*Exercise aim*.
Write out the whole listing again so that each line matches the original.

*Data to process*.
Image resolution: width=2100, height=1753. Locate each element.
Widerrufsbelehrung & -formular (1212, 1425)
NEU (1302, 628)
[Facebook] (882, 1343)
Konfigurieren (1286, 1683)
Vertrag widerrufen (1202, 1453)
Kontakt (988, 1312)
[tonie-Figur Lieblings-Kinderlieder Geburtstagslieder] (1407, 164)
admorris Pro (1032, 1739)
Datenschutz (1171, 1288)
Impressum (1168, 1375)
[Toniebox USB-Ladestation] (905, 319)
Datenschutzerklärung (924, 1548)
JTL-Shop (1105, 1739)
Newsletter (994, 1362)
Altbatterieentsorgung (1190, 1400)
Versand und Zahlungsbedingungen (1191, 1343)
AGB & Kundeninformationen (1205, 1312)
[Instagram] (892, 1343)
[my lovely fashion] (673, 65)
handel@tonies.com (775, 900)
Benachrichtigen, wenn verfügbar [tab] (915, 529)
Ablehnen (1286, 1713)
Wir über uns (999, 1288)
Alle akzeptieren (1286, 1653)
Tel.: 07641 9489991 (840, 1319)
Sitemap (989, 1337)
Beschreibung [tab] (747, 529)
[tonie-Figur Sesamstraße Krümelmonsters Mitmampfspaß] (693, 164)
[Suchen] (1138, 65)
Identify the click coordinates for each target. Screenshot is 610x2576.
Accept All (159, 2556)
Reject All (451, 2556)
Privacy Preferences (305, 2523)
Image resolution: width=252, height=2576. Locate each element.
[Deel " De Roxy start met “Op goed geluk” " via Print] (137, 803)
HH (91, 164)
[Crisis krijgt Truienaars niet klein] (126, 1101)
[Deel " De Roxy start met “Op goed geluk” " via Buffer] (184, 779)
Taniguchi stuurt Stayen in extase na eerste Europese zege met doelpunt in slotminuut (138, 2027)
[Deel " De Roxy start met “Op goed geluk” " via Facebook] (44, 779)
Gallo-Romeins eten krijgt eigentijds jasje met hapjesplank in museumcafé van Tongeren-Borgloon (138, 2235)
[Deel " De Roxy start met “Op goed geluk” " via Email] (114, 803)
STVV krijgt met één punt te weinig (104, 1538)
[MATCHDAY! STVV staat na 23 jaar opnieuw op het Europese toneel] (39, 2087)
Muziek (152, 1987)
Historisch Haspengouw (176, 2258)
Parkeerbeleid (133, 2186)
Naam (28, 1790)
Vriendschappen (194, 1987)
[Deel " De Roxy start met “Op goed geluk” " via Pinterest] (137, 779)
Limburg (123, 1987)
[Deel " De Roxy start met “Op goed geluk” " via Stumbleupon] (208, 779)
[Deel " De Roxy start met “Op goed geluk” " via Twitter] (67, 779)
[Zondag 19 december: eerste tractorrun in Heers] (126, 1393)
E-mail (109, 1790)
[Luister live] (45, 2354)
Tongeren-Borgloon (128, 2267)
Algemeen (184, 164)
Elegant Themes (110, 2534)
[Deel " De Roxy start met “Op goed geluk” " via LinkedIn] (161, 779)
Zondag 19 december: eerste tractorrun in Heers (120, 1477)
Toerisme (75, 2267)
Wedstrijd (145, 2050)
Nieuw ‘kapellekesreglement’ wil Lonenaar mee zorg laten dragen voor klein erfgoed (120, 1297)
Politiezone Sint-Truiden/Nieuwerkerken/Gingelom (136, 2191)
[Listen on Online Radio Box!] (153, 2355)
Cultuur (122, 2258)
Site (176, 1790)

*Answer for the task*.
Image resolution: width=2100, height=1753. Locate each element.
Widerrufsbelehrung & -formular (1212, 1425)
NEU (1302, 628)
[Facebook] (882, 1343)
Konfigurieren (1286, 1683)
Vertrag widerrufen (1202, 1453)
Kontakt (988, 1312)
[tonie-Figur Lieblings-Kinderlieder Geburtstagslieder] (1407, 164)
admorris Pro (1032, 1739)
Datenschutz (1171, 1288)
Impressum (1168, 1375)
[Toniebox USB-Ladestation] (905, 319)
Datenschutzerklärung (924, 1548)
JTL-Shop (1105, 1739)
Newsletter (994, 1362)
Altbatterieentsorgung (1190, 1400)
Versand und Zahlungsbedingungen (1191, 1343)
AGB & Kundeninformationen (1205, 1312)
[Instagram] (892, 1343)
[my lovely fashion] (673, 65)
handel@tonies.com (775, 900)
Benachrichtigen, wenn verfügbar [tab] (915, 529)
Ablehnen (1286, 1713)
Wir über uns (999, 1288)
Alle akzeptieren (1286, 1653)
Tel.: 07641 9489991 (840, 1319)
Sitemap (989, 1337)
Beschreibung [tab] (747, 529)
[tonie-Figur Sesamstraße Krümelmonsters Mitmampfspaß] (693, 164)
[Suchen] (1138, 65)
Identify the click coordinates for each target. Screenshot is 610x2576.
Accept All (159, 2556)
Reject All (451, 2556)
Privacy Preferences (305, 2523)
Image resolution: width=252, height=2576. Locate each element.
[Deel " De Roxy start met “Op goed geluk” " via Print] (137, 803)
HH (91, 164)
[Crisis krijgt Truienaars niet klein] (126, 1101)
[Deel " De Roxy start met “Op goed geluk” " via Buffer] (184, 779)
Taniguchi stuurt Stayen in extase na eerste Europese zege met doelpunt in slotminuut (138, 2027)
[Deel " De Roxy start met “Op goed geluk” " via Facebook] (44, 779)
Gallo-Romeins eten krijgt eigentijds jasje met hapjesplank in museumcafé van Tongeren-Borgloon (138, 2235)
[Deel " De Roxy start met “Op goed geluk” " via Email] (114, 803)
STVV krijgt met één punt te weinig (104, 1538)
[MATCHDAY! STVV staat na 23 jaar opnieuw op het Europese toneel] (39, 2087)
Muziek (152, 1987)
Historisch Haspengouw (176, 2258)
Parkeerbeleid (133, 2186)
Naam (28, 1790)
Vriendschappen (194, 1987)
[Deel " De Roxy start met “Op goed geluk” " via Pinterest] (137, 779)
Limburg (123, 1987)
[Deel " De Roxy start met “Op goed geluk” " via Stumbleupon] (208, 779)
[Deel " De Roxy start met “Op goed geluk” " via Twitter] (67, 779)
[Zondag 19 december: eerste tractorrun in Heers] (126, 1393)
E-mail (109, 1790)
[Luister live] (45, 2354)
Tongeren-Borgloon (128, 2267)
Algemeen (184, 164)
Elegant Themes (110, 2534)
[Deel " De Roxy start met “Op goed geluk” " via LinkedIn] (161, 779)
Zondag 19 december: eerste tractorrun in Heers (120, 1477)
Toerisme (75, 2267)
Wedstrijd (145, 2050)
Nieuw ‘kapellekesreglement’ wil Lonenaar mee zorg laten dragen voor klein erfgoed (120, 1297)
Politiezone Sint-Truiden/Nieuwerkerken/Gingelom (136, 2191)
[Listen on Online Radio Box!] (153, 2355)
Cultuur (122, 2258)
Site (176, 1790)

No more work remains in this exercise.